PROMPT:
Word for word, restate every record.

EXERCISE INPUT:
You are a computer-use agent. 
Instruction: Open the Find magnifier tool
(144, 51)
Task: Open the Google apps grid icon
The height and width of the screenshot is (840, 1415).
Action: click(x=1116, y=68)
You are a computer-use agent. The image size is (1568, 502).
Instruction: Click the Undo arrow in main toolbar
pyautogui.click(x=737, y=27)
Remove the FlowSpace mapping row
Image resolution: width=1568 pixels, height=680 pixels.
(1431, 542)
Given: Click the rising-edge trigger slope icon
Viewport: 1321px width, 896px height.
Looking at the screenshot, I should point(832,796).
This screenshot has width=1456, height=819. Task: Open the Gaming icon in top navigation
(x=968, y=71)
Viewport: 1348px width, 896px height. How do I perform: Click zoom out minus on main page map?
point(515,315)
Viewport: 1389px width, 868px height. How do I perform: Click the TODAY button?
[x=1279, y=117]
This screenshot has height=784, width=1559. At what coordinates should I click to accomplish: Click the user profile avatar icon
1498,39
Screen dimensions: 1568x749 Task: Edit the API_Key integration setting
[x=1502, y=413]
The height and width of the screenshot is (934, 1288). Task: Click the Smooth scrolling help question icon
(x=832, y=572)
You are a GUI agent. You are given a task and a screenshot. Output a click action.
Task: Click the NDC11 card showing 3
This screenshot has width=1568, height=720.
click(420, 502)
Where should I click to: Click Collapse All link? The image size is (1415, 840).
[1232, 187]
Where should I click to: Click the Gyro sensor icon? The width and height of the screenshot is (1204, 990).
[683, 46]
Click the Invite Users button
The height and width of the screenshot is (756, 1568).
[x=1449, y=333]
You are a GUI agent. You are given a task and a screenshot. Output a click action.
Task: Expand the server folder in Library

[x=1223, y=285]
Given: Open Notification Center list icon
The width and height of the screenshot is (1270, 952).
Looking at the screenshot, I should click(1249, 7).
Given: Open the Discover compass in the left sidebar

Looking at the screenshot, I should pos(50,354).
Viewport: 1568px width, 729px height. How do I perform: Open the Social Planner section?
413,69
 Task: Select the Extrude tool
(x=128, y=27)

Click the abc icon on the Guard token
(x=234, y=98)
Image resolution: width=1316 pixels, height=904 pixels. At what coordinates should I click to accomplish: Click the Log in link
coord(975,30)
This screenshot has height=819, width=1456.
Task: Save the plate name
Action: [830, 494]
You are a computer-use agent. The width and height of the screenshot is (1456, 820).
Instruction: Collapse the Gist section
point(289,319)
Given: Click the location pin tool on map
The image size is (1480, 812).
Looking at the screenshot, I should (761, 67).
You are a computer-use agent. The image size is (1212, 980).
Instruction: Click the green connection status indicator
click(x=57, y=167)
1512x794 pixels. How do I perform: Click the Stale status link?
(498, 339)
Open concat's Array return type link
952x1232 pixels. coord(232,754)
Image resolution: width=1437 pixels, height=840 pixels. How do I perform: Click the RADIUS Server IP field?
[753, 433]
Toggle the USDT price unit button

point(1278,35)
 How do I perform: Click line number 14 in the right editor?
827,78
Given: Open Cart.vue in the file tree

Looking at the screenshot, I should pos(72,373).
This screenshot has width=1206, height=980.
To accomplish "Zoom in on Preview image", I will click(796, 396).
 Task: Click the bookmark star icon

RESPONSE TO THIS TASK:
You are a computer-use agent. 
Instruction: Open the Find magnifier tool
(144, 51)
Task: Open the Google apps grid icon
The height and width of the screenshot is (840, 1415).
Action: click(x=1116, y=68)
You are a computer-use agent. The image size is (1568, 502).
Instruction: Click the Undo arrow in main toolbar
pyautogui.click(x=737, y=27)
Remove the FlowSpace mapping row
Image resolution: width=1568 pixels, height=680 pixels.
(1431, 542)
Given: Click the rising-edge trigger slope icon
Viewport: 1321px width, 896px height.
Looking at the screenshot, I should point(832,796).
This screenshot has width=1456, height=819. Task: Open the Gaming icon in top navigation
(x=968, y=71)
Viewport: 1348px width, 896px height. How do I perform: Click zoom out minus on main page map?
point(515,315)
Viewport: 1389px width, 868px height. How do I perform: Click the TODAY button?
[x=1279, y=117]
This screenshot has height=784, width=1559. At what coordinates should I click to accomplish: Click the user profile avatar icon
1498,39
Screen dimensions: 1568x749 Task: Edit the API_Key integration setting
[x=1502, y=413]
The height and width of the screenshot is (934, 1288). Task: Click the Smooth scrolling help question icon
(x=832, y=572)
You are a GUI agent. You are given a task and a screenshot. Output a click action.
Task: Click the NDC11 card showing 3
This screenshot has width=1568, height=720.
click(420, 502)
Where should I click to: Click Collapse All link? The image size is (1415, 840).
[1232, 187]
Where should I click to: Click the Gyro sensor icon? The width and height of the screenshot is (1204, 990).
[683, 46]
Click the Invite Users button
The height and width of the screenshot is (756, 1568).
[x=1449, y=333]
You are a GUI agent. You are given a task and a screenshot. Output a click action.
Task: Expand the server folder in Library

[x=1223, y=285]
Given: Open Notification Center list icon
The width and height of the screenshot is (1270, 952).
Looking at the screenshot, I should click(1249, 7).
Given: Open the Discover compass in the left sidebar

Looking at the screenshot, I should pos(50,354).
Viewport: 1568px width, 729px height. How do I perform: Open the Social Planner section?
413,69
 Task: Select the Extrude tool
(x=128, y=27)

Click the abc icon on the Guard token
(x=234, y=98)
Image resolution: width=1316 pixels, height=904 pixels. At what coordinates should I click to accomplish: Click the Log in link
coord(975,30)
This screenshot has height=819, width=1456.
Task: Save the plate name
Action: [830, 494]
You are a computer-use agent. The width and height of the screenshot is (1456, 820).
Instruction: Collapse the Gist section
point(289,319)
Given: Click the location pin tool on map
The image size is (1480, 812).
Looking at the screenshot, I should (761, 67).
You are a computer-use agent. The image size is (1212, 980).
Instruction: Click the green connection status indicator
click(x=57, y=167)
1512x794 pixels. How do I perform: Click the Stale status link?
(498, 339)
Open concat's Array return type link
952x1232 pixels. coord(232,754)
Image resolution: width=1437 pixels, height=840 pixels. How do I perform: Click the RADIUS Server IP field?
[753, 433]
Toggle the USDT price unit button

point(1278,35)
 How do I perform: Click line number 14 in the right editor?
827,78
Given: Open Cart.vue in the file tree

Looking at the screenshot, I should pos(72,373).
This screenshot has width=1206, height=980.
To accomplish "Zoom in on Preview image", I will click(796, 396).
 Task: Click the bookmark star icon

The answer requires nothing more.